▶ _About this task_: Once you have checked each line below for the word "agent", give the number of lines that have it and nothing further.

▶ _Records supplied_:
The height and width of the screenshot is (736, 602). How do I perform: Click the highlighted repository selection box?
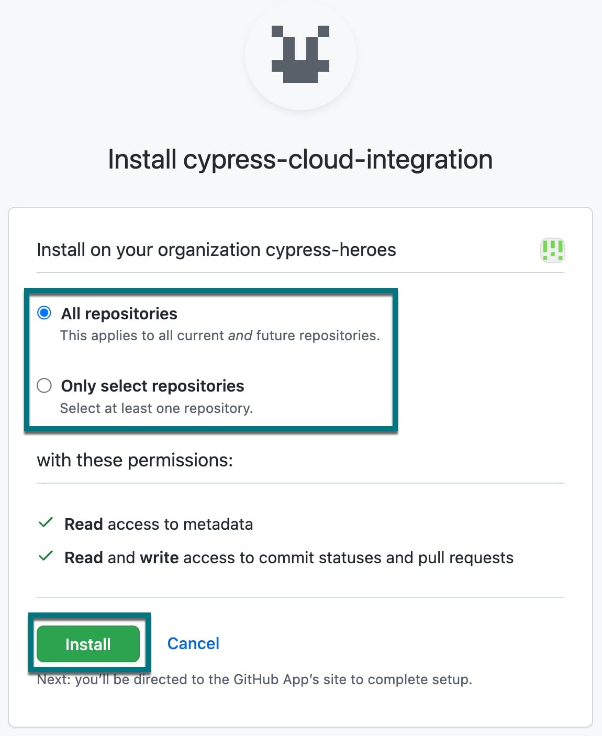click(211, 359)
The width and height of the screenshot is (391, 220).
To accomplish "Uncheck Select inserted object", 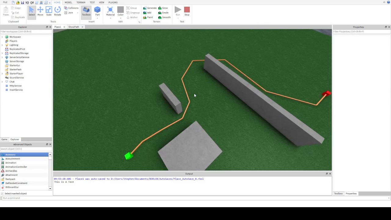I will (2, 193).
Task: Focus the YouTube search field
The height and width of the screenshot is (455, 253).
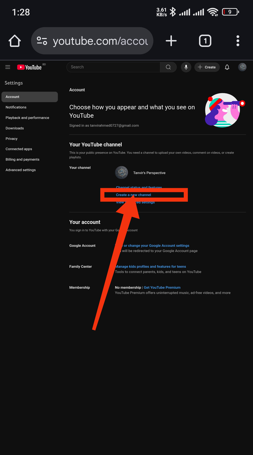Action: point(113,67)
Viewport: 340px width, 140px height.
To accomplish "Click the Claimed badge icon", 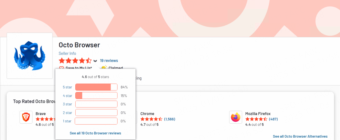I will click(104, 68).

* * *

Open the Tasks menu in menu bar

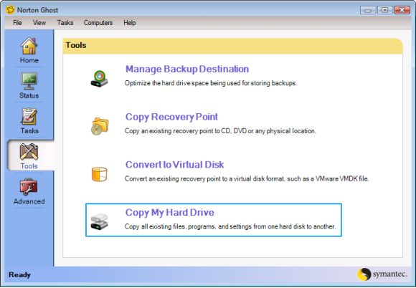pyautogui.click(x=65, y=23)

---

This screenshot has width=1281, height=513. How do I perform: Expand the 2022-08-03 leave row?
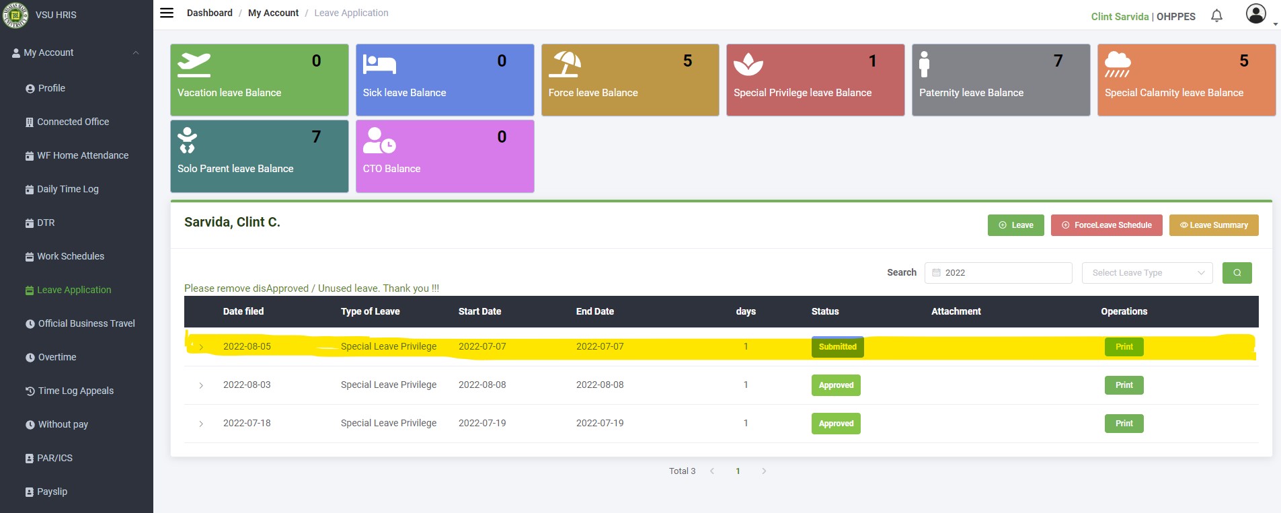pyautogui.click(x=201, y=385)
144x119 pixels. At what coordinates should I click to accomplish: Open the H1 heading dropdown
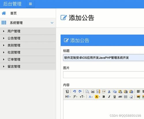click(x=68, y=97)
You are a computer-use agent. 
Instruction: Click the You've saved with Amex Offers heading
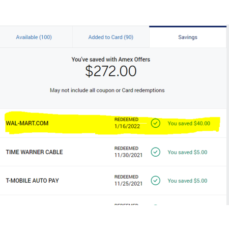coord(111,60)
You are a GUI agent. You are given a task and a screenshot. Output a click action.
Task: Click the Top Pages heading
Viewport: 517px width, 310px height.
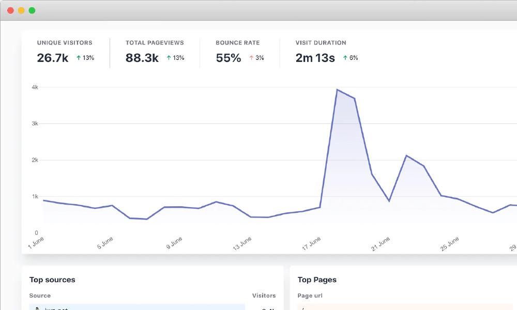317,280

▶ _Solution to this problem_: 2